Starting at the line that contains "The image size is (767, 431).", quote every line through the end of the entries, word for word, skipping the pictures.

··· THE INPUT

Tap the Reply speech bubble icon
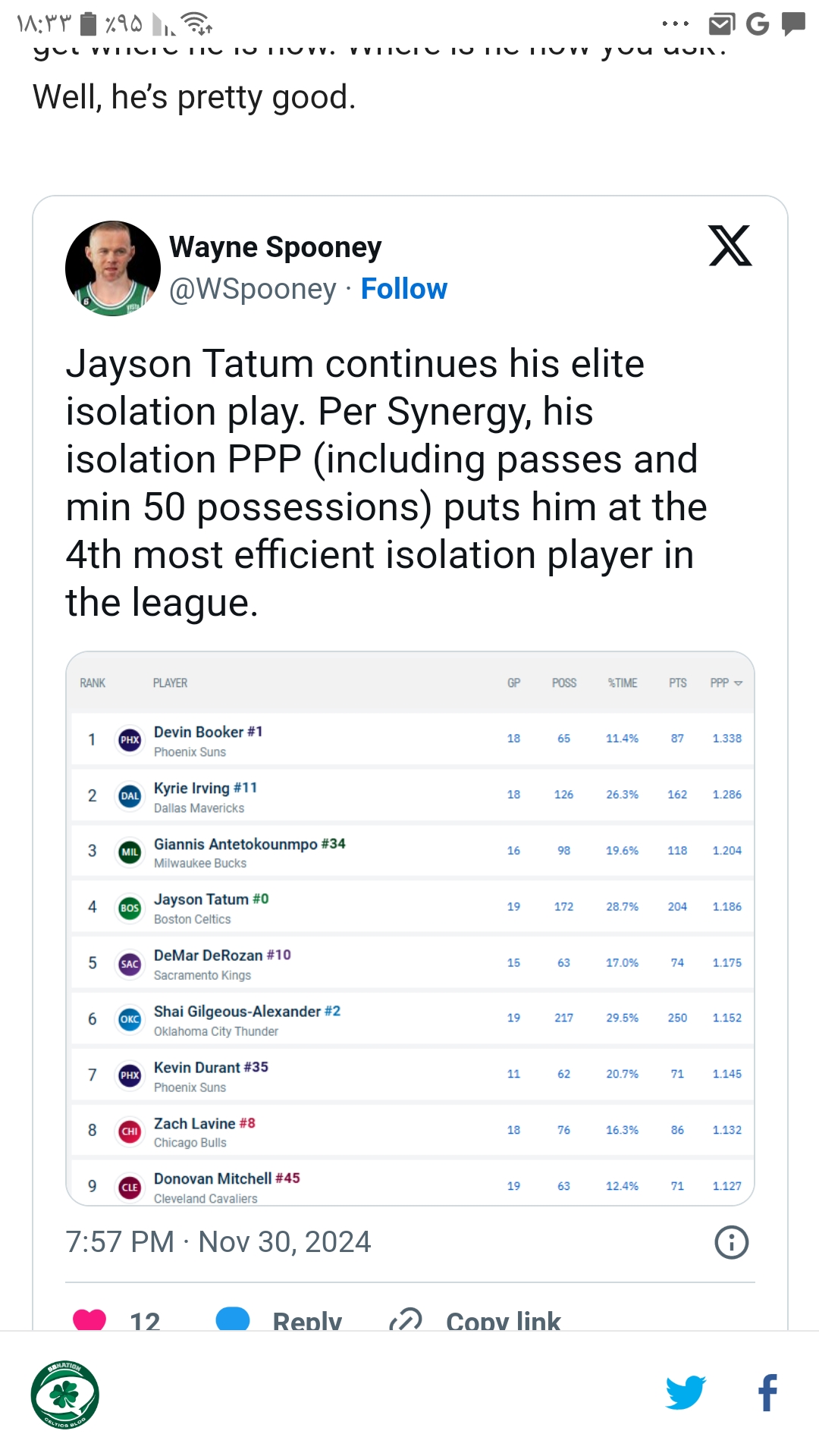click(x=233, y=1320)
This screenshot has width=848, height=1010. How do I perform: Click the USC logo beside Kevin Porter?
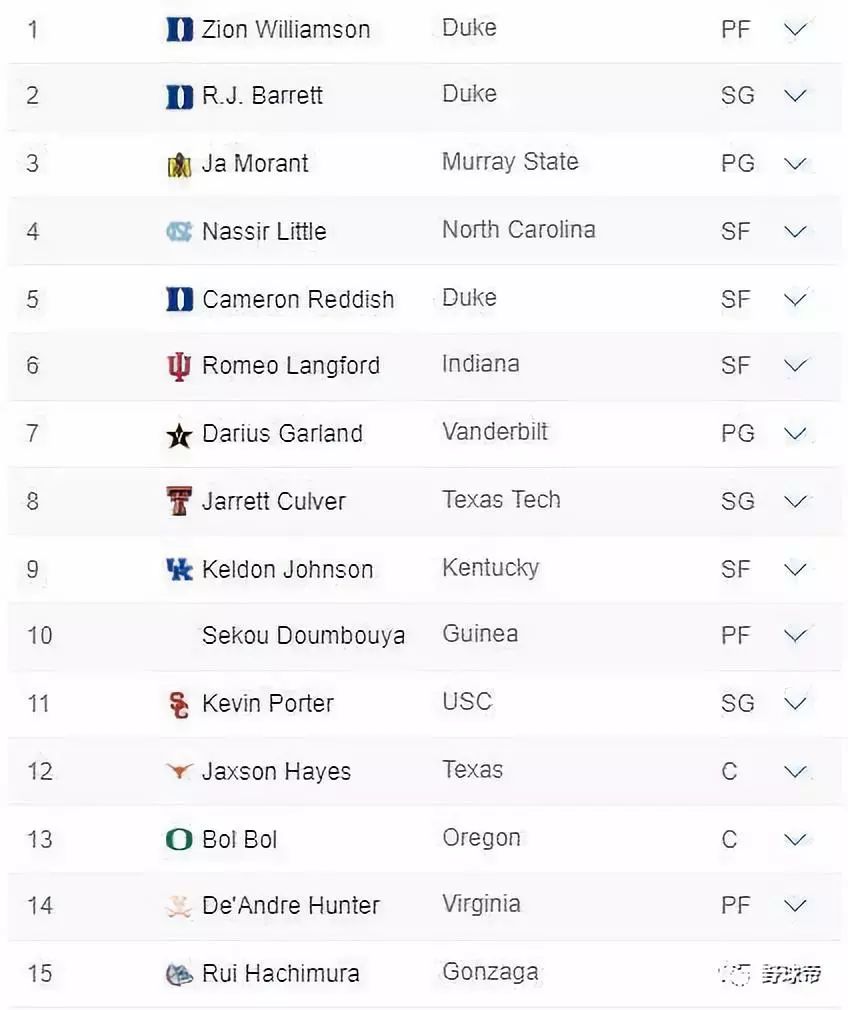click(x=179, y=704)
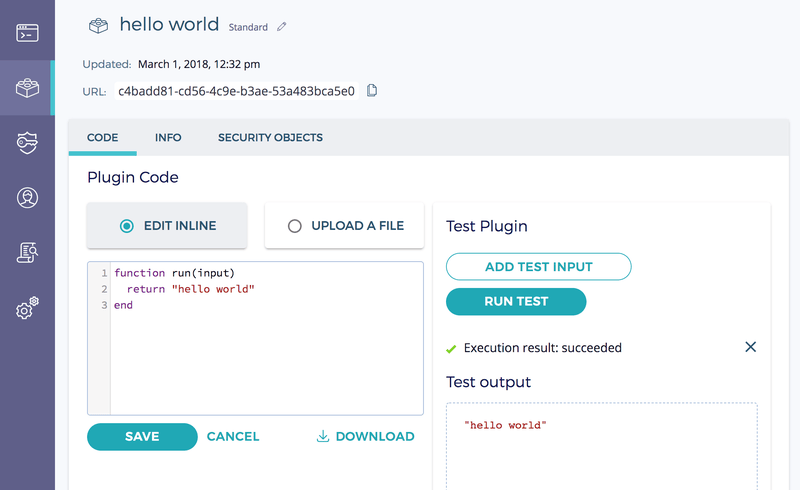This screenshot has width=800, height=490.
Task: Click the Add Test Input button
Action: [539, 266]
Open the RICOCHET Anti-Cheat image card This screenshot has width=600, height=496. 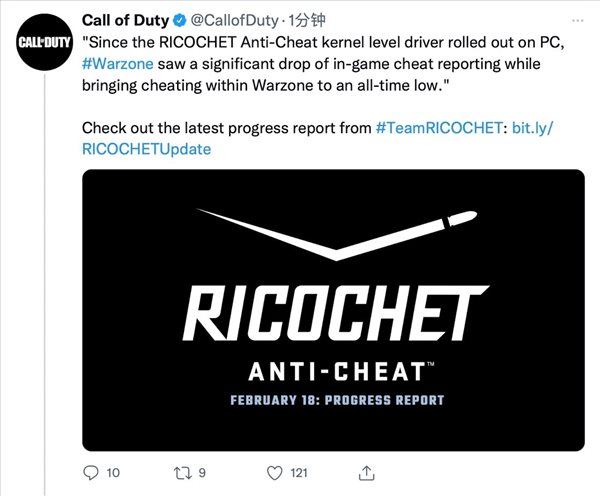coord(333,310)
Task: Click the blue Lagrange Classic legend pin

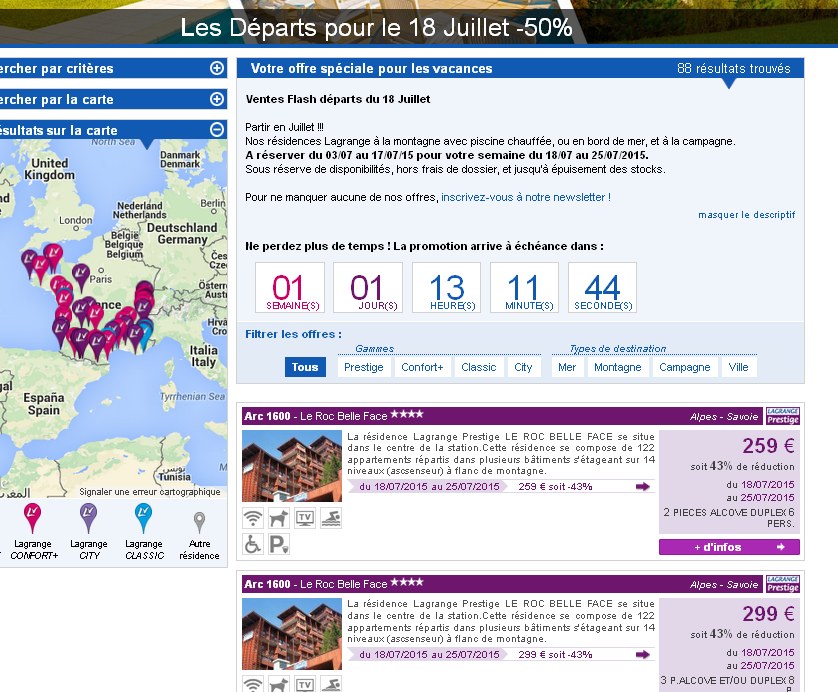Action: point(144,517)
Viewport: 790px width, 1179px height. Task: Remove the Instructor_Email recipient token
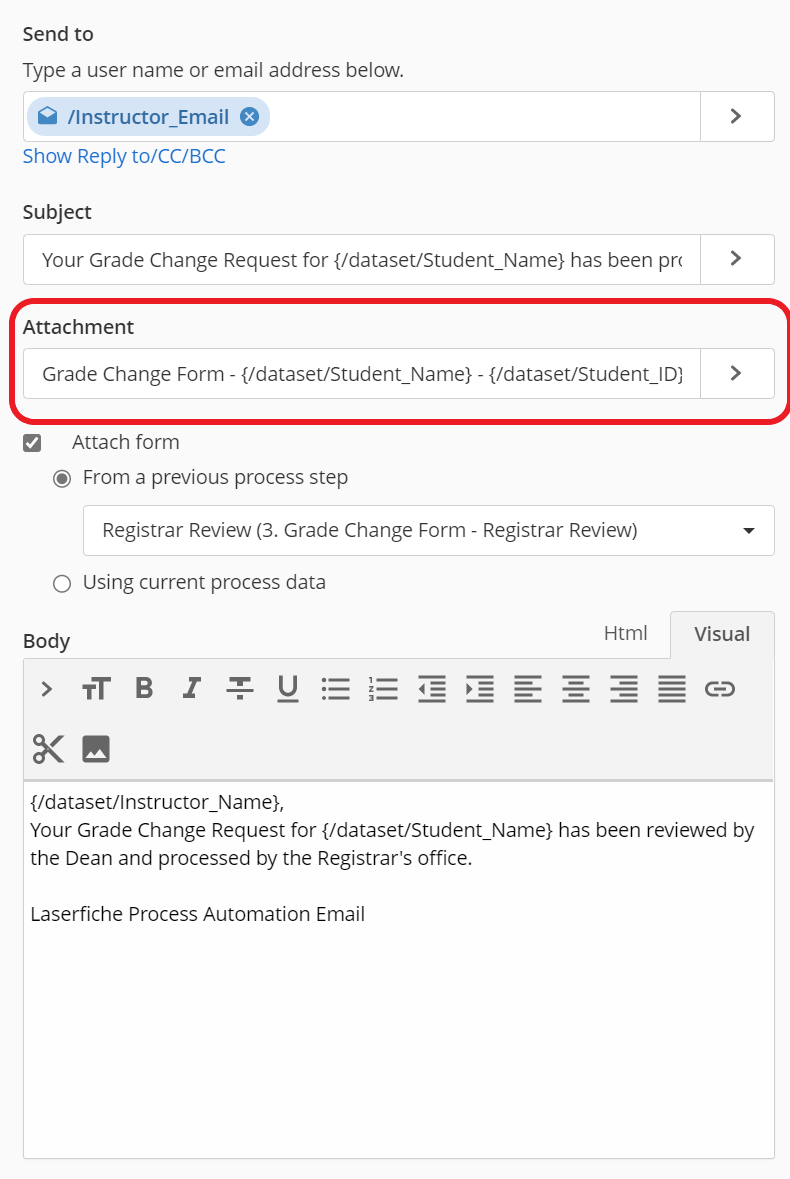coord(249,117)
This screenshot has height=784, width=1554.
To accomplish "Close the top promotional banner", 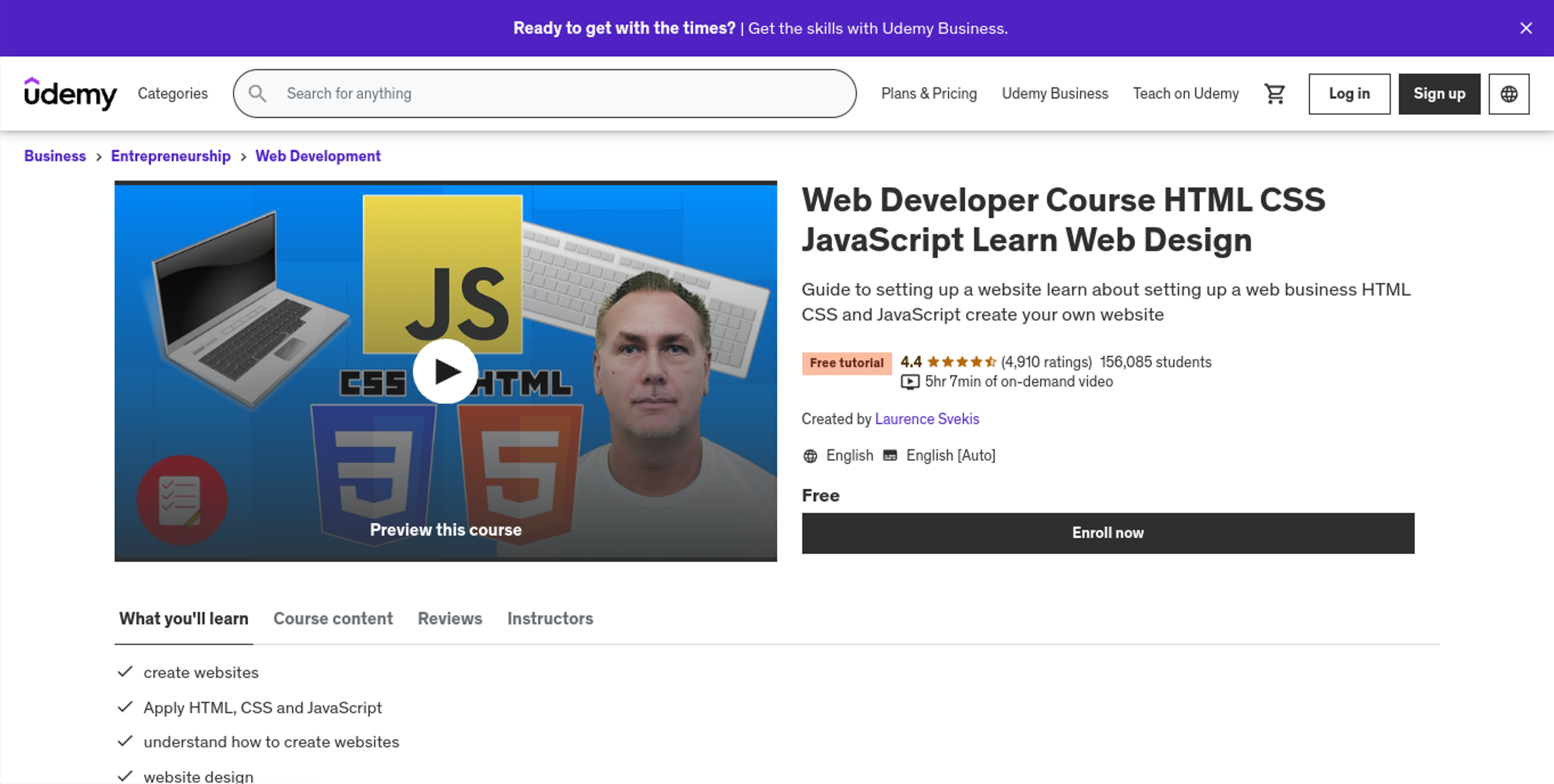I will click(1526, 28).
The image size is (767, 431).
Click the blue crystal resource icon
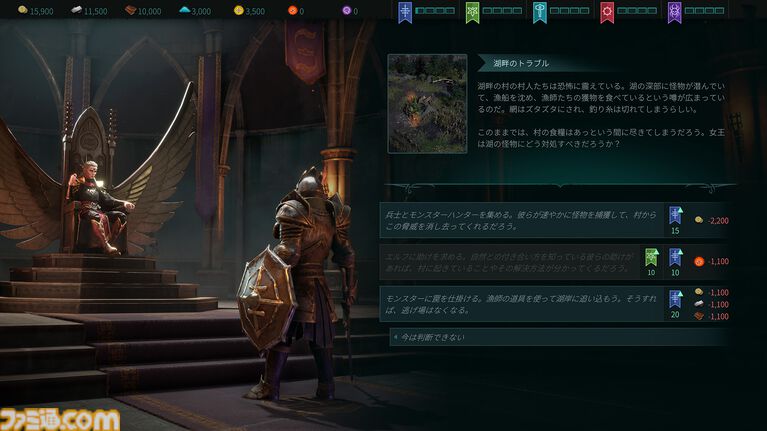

······

ANSWER SECTION:
The image size is (767, 431).
Click the blue crystal resource icon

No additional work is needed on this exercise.